Project Product page redesign
Room for Improvement
Firstly, this project was designed and launched without user testing. The client and I were confident in our hypotheses that key changes would make the page easier to use, but user tests are critical for making sure our assumptions are accurate. Additionally, aspects of our solutions might have been improved with user feedback. For instance, while the option thumbnail images are great for most users, there are situations where the material or color label might still be needed. We included alt tags for our users who use screen readers or utilize hover states, but we've since had incidents where a user knew the name of the option they needed but couldn't tell which option to choose (perhaps it was a shade of blue and two blues looked too much alike). Without user testing, we might still be missing opportunities to improve the efficacy of the layout.

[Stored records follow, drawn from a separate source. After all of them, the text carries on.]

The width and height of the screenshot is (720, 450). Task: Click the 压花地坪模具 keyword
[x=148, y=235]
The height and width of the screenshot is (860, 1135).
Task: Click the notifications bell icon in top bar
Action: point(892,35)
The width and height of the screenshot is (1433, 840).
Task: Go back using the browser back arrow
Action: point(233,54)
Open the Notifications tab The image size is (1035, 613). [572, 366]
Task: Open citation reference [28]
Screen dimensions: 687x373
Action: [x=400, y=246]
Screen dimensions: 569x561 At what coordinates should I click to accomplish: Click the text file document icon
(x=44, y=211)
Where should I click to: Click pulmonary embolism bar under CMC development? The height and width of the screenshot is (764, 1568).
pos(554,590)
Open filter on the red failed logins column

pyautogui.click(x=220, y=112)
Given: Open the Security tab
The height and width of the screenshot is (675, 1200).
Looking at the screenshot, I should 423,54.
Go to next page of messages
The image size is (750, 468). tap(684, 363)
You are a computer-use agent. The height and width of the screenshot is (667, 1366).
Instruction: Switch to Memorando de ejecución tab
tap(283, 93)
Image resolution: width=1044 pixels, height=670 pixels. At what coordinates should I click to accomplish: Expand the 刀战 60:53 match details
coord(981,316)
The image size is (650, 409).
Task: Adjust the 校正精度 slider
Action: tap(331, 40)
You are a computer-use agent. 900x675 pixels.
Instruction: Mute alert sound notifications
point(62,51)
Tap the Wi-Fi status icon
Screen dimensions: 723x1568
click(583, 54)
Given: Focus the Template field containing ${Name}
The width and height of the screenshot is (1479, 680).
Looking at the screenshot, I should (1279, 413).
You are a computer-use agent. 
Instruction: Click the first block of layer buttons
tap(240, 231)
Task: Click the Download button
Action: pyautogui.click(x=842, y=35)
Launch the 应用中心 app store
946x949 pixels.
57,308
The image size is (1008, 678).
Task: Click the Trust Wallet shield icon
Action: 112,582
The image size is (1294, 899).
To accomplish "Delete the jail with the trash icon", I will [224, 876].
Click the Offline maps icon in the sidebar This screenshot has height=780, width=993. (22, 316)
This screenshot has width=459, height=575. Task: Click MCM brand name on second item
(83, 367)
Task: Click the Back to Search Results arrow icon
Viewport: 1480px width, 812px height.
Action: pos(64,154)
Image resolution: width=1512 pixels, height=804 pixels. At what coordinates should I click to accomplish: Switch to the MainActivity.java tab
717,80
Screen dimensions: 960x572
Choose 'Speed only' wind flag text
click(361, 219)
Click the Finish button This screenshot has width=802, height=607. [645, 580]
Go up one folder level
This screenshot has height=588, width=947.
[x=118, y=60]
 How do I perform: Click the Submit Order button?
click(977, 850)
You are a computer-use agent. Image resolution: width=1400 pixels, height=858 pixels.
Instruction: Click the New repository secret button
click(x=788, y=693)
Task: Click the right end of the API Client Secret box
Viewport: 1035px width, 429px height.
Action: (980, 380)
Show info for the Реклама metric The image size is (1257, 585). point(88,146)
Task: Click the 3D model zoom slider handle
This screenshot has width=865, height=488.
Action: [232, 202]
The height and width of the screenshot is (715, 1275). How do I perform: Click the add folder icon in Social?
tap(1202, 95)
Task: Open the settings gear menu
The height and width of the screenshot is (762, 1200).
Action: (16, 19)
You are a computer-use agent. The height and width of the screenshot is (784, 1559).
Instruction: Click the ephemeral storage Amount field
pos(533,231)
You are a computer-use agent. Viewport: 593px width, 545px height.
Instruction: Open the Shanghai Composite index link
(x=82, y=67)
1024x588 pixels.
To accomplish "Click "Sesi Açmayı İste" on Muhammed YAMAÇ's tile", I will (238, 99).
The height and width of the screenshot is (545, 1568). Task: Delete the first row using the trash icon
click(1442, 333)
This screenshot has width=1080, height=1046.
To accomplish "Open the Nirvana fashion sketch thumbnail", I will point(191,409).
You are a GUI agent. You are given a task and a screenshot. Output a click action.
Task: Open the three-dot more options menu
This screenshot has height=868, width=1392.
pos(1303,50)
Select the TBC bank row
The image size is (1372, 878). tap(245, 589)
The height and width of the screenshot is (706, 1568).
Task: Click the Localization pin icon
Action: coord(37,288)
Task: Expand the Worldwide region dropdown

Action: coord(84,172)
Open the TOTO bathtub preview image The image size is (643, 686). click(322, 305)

Secondly, we did not iterate gradually to see how well specific changes impacted conversion. Going forward we should take more opportunities to iterate and A/B test small parts at a time. While we cannot tell which parts contributed to the overall site conversion rate, the net effect was an increase of 33%. Unfortunately we did not set up specific data collecting with internal or external tracking sources to compare the new design with the old specifically, we only measured site wide changes for periods before and after the design launch. In hindsight, even with high confidence of success, it would have been illuminating to have this data and is something to remember to set up properly in future projects.
Lastly, we should look at ways to improve social proof. Like most e-commerce sites, the Client relies heavily on user submitted product reviews for social proof, but unfortunately many of their products have no reviews. Given the Client's size and proximity to their users (a family-owned business where customers often email the owners directly for dog training advice), it would serve them to use these connections to gain more personalized reviews. Additionally, putting faces and real names to statements is proven to be more effective than large review databases with faceless and anonymous users. Reaching out to past customers (especially ones who gave rave reviews) and highlighting their stories could be a more effective way to approach social proof.